begin PROVIDED PASSAGE

Prediction Result: [ True  True  True  True False]

get top 5

In [77]:
# earlier ... logits = LeNet5(x, keep_prob)
softmax_prediction = tf.nn.softmax(logits)
In [78]:
# return top 5 predictions in each new test images

def get_top_k(X_data, y_data, top_k_number):
    
    num_examples = len(X_data)

    sess = tf.get_default_session()
    for offset in range(0, num_examples, BATCH_SIZE):
        batch_x = X_data[offset:offset+BATCH_SIZE]
        batch_y = y_data[offset:offset+BATCH_SIZE]
        softmax_pred = sess.run(softmax_prediction, \
                                feed_dict={x: batch_x, \
                                            y: batch_y, \
                                            keep_prob: 1.0})
        
        top_k_values, top_k_indices = tf.nn.top_k(softmax_pred, \
                                                  k=top_k_number, \
                                                  sorted=True)
        
        top_k_val = np.array([top_k_values.eval()])
        top_k_idx = np.array([top_k_indices.eval()])
    
    return top_k_val, top_k_idx
In [79]:
with tf.Session() as sess:
    
    # load saved weights
    loader = tf.train.import_meta_graph('proj2-'+today+'-'+HHMM+'.meta')
    loader.restore(sess, tf.train.latest_checkpoint('./'))    

    
    test_accuracy = accuracy_operation.eval(feed_dict={
        x: X_new_images_data_gray_preprocessed, \
            y: y_new_images, keep_prob: 1.0})
    
    # return top five prediction scores in each new test images
    top_k_val, top_k_idx = get_top_k(X_new_images_data_gray_preprocessed, \
                                     y_new_images, 5) 
In [80]:
print('1st,2nd,3rd,4th,5th predictions')
print()
print(top_k_idx)
1st,2nd,3rd,4th,5th predictions

[[[33 40 39 17 35]
  [12 40 15  9 13]
  [ 8  7  4  0  1]
  [18 26 36 27 35]
  [38  8  0  2 34]]]
In [81]:
# define a function to show the top five predictions

def display_top_five(idx, images, top_k_val, \
                       top_k_idx, labels, y_new_images):
    print ("1st prediction w/ probability of %.4f: %-30s  " % \
           (top_k_val[0, idx, 0],labels[top_k_idx[0, idx, 0]]))

end PROVIDED PASSAGE

» WHAT YOU NEED TO DO:
• 1. In the notebook excerpt, what purpose does the code give for the two lines that call tf.train.import_meta_graph and loader.restore inside the session block?
• 2. Duplicate the part of the notebook excerpt that opens with the words containing "Prediction Result: [ True" and closes with "softmax_prediction = tf.nn.softmax(logits)".

begin STORED ROWS

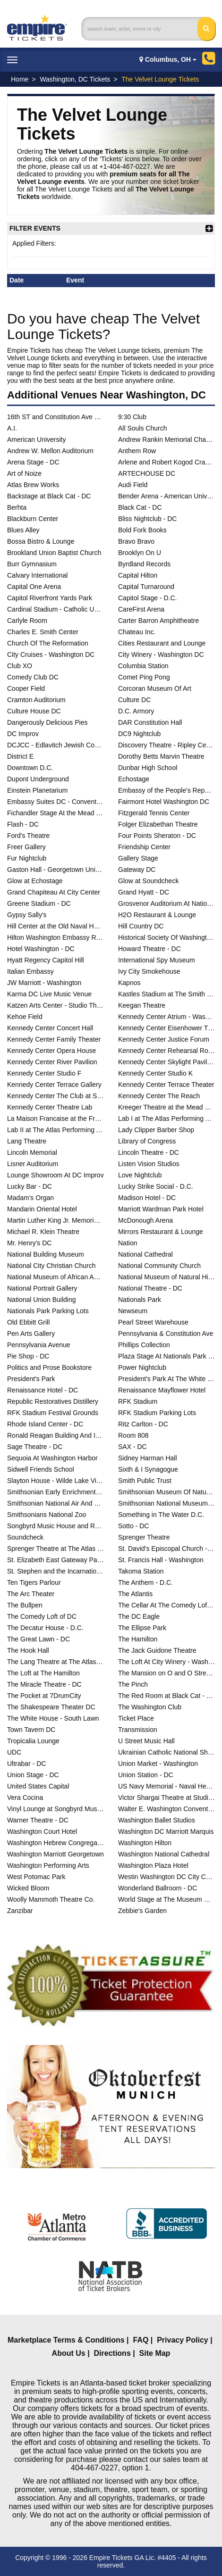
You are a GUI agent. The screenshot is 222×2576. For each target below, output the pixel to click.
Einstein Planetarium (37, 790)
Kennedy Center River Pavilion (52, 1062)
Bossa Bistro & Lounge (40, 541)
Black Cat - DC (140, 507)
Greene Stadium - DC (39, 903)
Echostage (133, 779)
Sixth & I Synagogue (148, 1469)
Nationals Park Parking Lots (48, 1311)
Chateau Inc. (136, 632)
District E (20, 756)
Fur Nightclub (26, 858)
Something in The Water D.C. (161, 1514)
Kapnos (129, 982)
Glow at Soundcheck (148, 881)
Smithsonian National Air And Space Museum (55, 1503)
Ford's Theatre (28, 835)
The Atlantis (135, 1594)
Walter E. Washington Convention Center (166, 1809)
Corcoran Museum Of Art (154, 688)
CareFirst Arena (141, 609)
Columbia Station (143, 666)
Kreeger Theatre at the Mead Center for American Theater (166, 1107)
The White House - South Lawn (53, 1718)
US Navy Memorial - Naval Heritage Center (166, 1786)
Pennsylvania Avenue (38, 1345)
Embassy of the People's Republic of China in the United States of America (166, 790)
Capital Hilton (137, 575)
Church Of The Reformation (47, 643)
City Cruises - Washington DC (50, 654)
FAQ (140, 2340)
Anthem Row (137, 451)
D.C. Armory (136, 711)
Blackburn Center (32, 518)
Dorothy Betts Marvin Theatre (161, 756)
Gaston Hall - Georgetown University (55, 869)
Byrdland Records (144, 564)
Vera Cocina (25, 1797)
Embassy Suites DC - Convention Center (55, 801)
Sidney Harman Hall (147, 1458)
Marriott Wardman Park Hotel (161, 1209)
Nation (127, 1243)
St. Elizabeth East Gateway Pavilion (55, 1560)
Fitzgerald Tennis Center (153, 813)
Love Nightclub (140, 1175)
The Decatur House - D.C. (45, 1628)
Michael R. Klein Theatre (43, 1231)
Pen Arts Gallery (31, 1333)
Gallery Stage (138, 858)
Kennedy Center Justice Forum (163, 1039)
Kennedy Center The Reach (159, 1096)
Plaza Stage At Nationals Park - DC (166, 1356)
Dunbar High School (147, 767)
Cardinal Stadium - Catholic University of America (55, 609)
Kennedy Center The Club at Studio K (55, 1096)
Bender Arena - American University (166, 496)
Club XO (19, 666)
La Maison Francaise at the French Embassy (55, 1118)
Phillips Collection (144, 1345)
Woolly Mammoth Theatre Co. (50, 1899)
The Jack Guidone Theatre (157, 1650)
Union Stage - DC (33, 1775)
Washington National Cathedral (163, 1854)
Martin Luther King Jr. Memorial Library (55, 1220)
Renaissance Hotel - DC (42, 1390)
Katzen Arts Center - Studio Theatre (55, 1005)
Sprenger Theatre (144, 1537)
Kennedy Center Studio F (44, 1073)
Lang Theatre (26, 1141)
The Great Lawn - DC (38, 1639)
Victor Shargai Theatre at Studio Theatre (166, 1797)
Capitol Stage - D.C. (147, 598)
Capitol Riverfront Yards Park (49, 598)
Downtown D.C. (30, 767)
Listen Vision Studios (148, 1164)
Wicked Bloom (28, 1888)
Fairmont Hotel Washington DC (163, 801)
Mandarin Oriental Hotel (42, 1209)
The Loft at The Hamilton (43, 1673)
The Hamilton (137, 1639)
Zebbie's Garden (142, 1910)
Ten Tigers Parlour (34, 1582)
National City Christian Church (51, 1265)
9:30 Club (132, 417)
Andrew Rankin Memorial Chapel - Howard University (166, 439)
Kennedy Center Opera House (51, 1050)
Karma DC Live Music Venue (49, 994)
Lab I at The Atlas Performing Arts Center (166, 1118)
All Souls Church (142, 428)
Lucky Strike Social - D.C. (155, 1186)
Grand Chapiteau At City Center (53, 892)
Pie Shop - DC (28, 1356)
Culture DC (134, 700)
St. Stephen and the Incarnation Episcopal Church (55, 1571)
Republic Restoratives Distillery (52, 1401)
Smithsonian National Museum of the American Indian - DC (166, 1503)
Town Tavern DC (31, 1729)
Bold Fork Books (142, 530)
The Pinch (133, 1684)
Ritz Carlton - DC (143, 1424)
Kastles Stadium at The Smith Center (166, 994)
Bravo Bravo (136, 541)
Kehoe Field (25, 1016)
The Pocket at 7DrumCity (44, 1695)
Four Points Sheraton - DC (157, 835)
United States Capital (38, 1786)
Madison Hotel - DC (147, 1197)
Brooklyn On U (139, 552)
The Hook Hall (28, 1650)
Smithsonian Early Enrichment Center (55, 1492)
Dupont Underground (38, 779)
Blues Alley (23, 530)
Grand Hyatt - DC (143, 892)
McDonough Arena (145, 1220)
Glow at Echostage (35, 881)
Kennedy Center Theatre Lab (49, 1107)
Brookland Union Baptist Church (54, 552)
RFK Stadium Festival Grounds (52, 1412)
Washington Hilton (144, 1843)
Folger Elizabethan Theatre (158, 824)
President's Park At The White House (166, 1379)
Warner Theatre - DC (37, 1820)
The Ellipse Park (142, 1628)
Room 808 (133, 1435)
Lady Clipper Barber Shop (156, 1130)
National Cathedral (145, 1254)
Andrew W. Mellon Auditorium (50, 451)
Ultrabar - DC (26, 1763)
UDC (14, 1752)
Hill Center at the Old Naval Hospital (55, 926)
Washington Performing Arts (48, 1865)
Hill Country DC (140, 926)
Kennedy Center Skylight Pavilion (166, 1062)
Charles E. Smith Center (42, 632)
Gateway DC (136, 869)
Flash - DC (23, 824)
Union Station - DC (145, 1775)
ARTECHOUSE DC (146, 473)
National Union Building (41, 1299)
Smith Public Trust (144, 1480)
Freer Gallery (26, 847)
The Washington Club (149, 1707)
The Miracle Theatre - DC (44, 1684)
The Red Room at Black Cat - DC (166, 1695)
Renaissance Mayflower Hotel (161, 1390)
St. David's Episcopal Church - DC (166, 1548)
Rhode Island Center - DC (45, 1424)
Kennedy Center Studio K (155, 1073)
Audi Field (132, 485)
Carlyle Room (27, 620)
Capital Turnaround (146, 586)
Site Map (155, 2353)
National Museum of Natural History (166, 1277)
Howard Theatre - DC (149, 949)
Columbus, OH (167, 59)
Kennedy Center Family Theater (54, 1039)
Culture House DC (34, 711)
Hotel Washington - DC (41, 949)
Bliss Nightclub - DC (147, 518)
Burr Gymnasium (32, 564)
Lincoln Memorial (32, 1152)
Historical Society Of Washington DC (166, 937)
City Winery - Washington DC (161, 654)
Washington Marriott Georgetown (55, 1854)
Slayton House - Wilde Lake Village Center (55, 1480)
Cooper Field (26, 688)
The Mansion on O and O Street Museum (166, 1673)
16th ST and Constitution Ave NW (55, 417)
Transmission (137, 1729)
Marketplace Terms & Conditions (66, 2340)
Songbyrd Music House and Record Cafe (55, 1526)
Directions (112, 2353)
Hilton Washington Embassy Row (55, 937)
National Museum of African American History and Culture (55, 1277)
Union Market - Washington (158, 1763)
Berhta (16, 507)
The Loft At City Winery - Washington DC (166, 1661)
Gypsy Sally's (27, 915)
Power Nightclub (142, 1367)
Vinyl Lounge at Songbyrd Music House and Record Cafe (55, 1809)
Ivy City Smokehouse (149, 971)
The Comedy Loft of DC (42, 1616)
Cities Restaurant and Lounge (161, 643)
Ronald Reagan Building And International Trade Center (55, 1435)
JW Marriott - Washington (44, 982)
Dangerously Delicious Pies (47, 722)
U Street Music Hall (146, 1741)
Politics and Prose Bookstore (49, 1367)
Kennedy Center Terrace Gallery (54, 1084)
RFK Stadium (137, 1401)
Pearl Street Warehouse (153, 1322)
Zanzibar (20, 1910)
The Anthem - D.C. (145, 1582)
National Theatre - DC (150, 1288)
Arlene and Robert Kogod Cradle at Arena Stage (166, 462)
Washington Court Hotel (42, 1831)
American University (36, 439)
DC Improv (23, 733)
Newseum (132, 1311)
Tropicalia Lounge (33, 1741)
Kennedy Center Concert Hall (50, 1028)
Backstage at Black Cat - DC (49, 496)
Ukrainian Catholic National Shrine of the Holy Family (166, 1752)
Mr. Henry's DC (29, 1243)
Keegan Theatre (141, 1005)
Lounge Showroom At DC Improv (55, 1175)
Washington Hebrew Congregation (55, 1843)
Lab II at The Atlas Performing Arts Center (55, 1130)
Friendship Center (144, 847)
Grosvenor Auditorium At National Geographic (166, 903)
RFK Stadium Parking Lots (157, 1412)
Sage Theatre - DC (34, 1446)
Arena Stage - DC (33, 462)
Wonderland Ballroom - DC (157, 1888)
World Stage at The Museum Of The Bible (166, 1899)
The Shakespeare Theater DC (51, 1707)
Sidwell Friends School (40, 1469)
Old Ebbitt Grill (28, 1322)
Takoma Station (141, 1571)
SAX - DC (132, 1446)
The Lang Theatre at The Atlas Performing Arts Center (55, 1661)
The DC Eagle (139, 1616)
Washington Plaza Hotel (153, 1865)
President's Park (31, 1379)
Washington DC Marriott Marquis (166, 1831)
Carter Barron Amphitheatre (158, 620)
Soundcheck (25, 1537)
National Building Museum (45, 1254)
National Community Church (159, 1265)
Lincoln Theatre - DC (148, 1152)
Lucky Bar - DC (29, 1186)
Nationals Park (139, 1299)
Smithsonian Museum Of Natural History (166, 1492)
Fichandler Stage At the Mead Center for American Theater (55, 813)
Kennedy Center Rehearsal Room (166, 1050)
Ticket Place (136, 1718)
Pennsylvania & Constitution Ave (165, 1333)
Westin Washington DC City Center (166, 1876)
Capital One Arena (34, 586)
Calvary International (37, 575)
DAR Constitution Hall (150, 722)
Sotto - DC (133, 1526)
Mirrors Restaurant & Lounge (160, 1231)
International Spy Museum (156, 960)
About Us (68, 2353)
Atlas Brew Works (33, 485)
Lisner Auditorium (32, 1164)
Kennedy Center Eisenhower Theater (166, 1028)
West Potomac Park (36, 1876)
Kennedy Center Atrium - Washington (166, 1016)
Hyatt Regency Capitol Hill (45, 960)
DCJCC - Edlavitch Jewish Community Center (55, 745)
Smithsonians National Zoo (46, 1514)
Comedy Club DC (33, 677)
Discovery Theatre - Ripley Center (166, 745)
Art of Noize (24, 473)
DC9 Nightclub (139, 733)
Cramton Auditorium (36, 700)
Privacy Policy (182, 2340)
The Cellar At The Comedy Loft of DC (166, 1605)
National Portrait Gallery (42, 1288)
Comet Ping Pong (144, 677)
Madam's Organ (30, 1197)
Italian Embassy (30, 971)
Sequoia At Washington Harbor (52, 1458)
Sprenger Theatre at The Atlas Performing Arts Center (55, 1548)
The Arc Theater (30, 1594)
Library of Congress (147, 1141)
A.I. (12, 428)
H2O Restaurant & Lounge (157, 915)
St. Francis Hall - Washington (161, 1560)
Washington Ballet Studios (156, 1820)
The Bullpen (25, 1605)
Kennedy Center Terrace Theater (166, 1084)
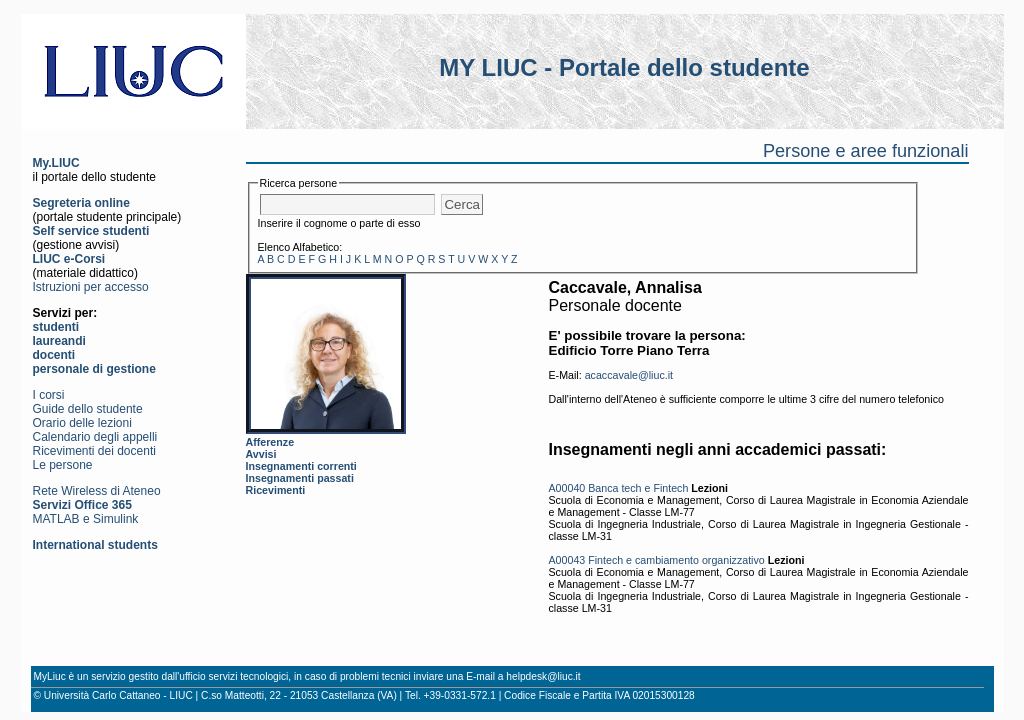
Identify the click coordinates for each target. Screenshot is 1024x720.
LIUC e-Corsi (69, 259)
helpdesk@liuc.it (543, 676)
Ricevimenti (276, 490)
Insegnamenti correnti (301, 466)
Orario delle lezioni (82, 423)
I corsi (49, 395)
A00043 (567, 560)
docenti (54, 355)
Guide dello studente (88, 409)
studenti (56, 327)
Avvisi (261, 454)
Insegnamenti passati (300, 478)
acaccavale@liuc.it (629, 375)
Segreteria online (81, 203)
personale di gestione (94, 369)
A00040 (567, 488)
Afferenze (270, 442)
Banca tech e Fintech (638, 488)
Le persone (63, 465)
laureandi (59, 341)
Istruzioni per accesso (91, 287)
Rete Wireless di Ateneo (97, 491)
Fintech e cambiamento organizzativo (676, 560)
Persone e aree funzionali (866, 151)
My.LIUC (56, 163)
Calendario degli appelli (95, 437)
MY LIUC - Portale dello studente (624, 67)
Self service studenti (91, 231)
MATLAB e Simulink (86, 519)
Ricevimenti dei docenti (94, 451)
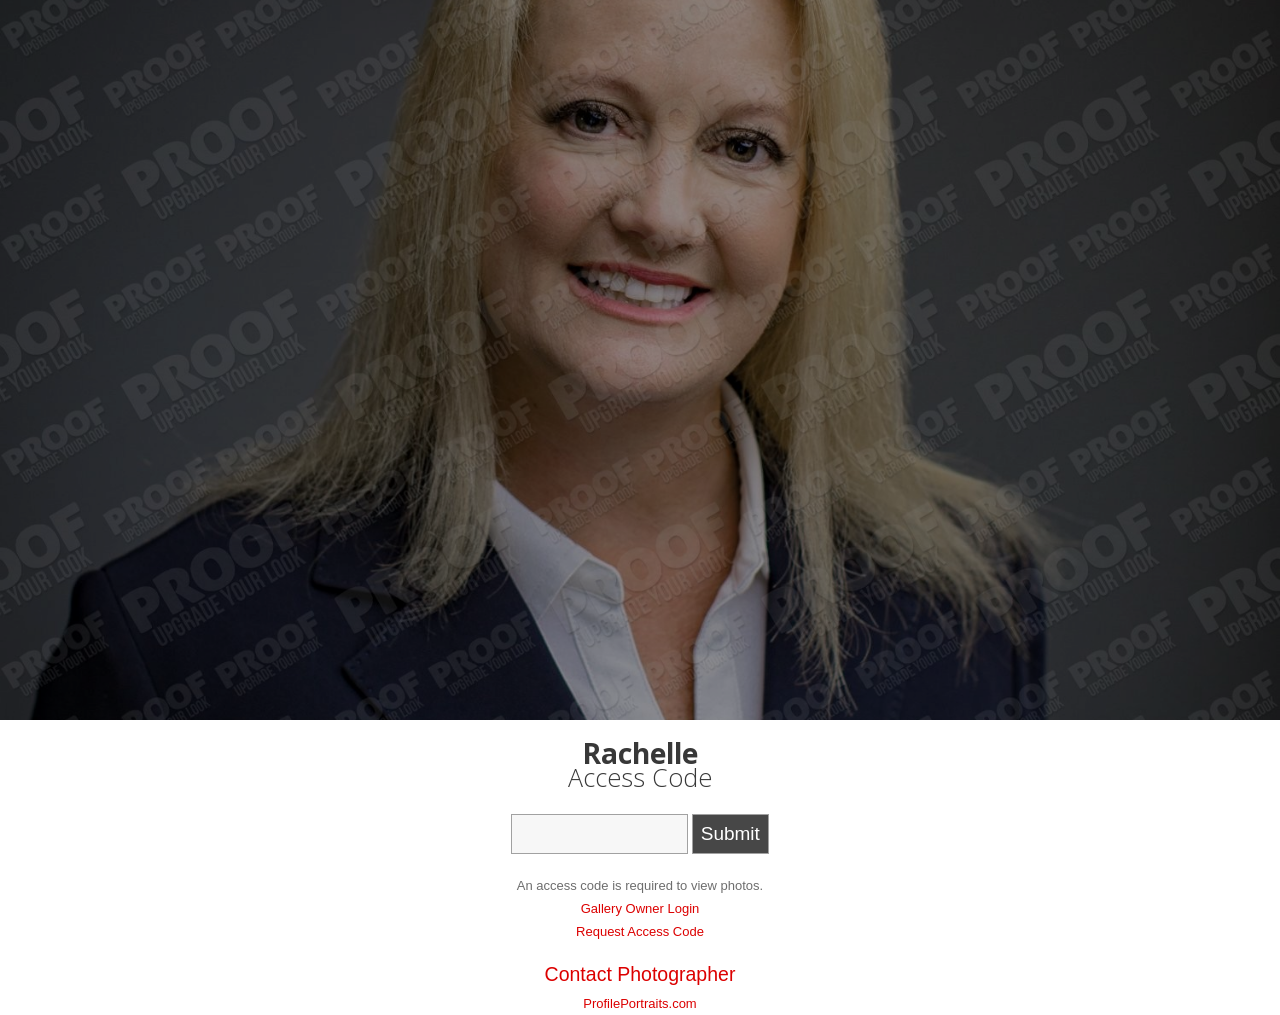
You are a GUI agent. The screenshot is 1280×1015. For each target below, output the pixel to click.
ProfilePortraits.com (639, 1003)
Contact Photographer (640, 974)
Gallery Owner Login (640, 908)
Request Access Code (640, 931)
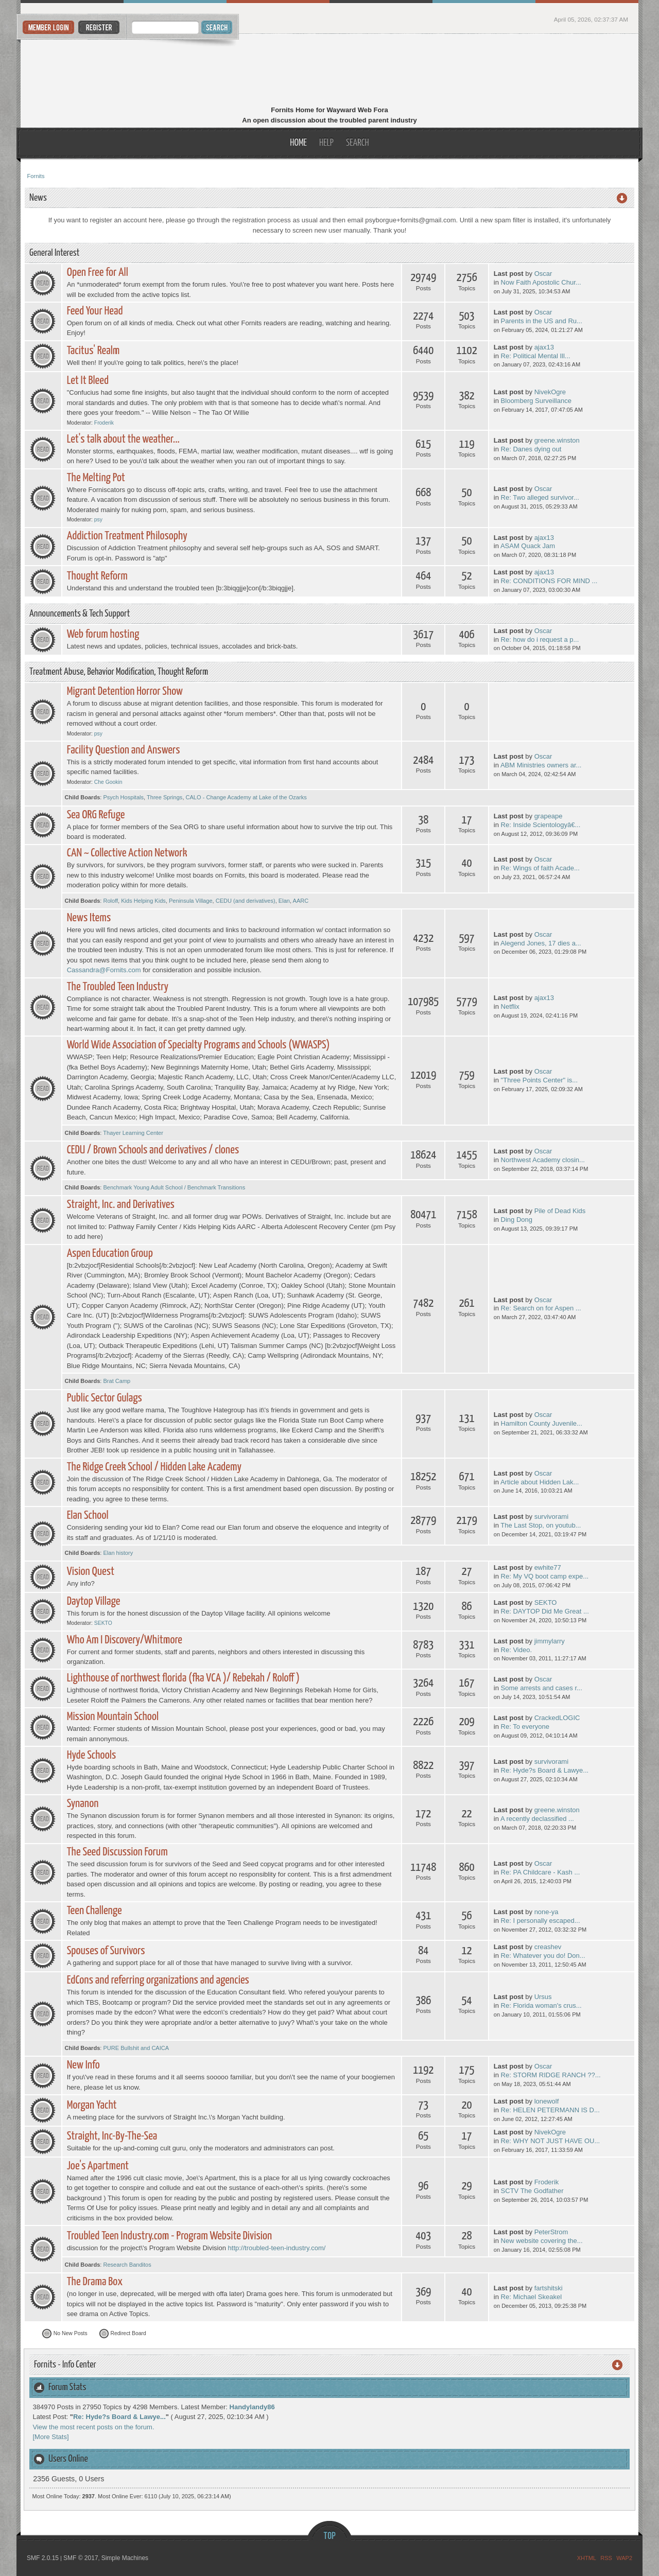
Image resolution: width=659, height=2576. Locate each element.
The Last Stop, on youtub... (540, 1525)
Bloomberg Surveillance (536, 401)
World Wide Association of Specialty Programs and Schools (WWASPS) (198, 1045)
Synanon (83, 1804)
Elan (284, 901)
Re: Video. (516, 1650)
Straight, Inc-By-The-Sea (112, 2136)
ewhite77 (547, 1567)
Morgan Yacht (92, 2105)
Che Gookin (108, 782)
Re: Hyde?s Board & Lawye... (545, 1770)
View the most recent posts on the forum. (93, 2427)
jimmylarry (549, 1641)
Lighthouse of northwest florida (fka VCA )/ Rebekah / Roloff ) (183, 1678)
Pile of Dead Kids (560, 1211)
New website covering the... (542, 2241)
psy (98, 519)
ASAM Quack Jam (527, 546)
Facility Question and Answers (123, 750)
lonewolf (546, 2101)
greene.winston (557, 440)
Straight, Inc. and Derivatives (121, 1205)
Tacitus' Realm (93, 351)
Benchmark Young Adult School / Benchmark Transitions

end STORED ROWS

» TASK SOLUTIONS:
• 1. The comment "# load saved weights" gives their purpose: they load the saved weights. import_meta_graph reads the .meta file whose name is built from 'proj2-', today, '-', and HHMM. loader.restore then restores the session from the latest checkpoint in the current directory ('./').

• 2.
Prediction Result: [ True  True  True  True False]

get top 5

In [77]:
# earlier ... logits = LeNet5(x, keep_prob)
softmax_prediction = tf.nn.softmax(logits)